Dalam PSAK No. 59 paragraf 47, laba pembiayaan musyarakah diakui sebesar bagian bank sesuai dengan nisbah yang disepakati atas hasil
usaha musyarakah, sedangkan rugi pembiayaan musyarakah diakui secara proporsional sesuai dengan kontribusi modal. Begitu juga dalam PSAK
No. 106 paragraf 109, keuntungan usaha musyarakah dibagi di antara para mitra secara proporsional sesuai dengan dana yang disetorkan baik berupa
kas maupun aset non-kas atau sesuai nisbah yang disepakati oleh para
mitra. Sedangkan kerugian dibebankan secara proporsional sesuai dengan dana yang disetorkan.

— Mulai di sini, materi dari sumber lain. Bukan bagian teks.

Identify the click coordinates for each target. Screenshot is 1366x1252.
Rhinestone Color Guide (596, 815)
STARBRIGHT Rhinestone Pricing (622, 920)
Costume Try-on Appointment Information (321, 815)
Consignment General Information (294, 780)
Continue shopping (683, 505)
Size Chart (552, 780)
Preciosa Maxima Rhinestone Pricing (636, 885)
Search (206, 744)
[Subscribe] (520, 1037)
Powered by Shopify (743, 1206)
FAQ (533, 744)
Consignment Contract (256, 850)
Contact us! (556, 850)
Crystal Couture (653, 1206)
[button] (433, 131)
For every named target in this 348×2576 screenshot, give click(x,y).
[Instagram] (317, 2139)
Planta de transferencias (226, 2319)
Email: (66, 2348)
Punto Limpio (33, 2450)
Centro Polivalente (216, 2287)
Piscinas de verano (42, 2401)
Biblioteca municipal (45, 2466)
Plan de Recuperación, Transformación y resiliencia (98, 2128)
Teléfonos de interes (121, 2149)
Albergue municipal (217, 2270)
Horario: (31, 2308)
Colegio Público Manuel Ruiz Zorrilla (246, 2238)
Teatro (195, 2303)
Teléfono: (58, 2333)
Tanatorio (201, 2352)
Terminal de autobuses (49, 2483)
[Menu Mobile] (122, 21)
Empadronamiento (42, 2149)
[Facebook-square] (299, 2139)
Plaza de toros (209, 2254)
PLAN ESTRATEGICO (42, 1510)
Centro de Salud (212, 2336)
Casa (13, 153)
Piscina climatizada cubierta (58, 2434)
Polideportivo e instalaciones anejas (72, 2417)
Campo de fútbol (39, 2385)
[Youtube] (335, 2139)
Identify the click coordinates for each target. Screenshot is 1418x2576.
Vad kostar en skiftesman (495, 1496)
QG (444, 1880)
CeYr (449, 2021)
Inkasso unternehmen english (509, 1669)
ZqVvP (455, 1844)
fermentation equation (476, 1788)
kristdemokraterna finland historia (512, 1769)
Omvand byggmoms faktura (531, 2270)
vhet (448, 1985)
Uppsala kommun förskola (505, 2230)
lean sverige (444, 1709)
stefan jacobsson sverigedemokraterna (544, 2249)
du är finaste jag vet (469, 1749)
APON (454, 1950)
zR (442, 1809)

Pada praktiknya, pengakuan penghasilan usaha di BPRS Formes Sleman, Yogyakarta belum sesuai dengan PSAK No. 59 dan PSAK No.
106 karena perhitungan nisbah bagi hasil diakui dari persentase untuk menentukan perkiraan pendapatan penghasilan. Dalam Ariani Kusumasari
2011, pengakuan keuntungan pada pembiayaan musyarakah di BMT Beringharjo Cabang Malioboro juga belum sesuai dengan PSAK No. 59
dan PSAK No. 106 dikarenakan anggota pengelola dana yang menerima pembiayaan kurang dari Rp10.000.000,00 tidak membuat laporan
keuangan sehingga penentuan bagi hasil dihitung dari analisa kelayakan usaha pada formulir pengajuan pembiayaan.
Nisbah bagi hasil seharusnya diperoleh dari persentase bagi hasil yang dihitung dari keuntungan riil yang didapat nasabah. Praktik tersebut
sulit dilakukan karena sebagia besar usaha yang dimiliki para nasabah adalah usaha mikro dan kecil yang tidak melakukan pembukuan.
Sedangkan penentuan persentase nisbah pada awal perjanjian dilakukan sebagai antisipasi karena kekhawatiran pihak BPRS apabila nasabah tidak
jujur dalam melaporkan keuntungan hasil usahanya.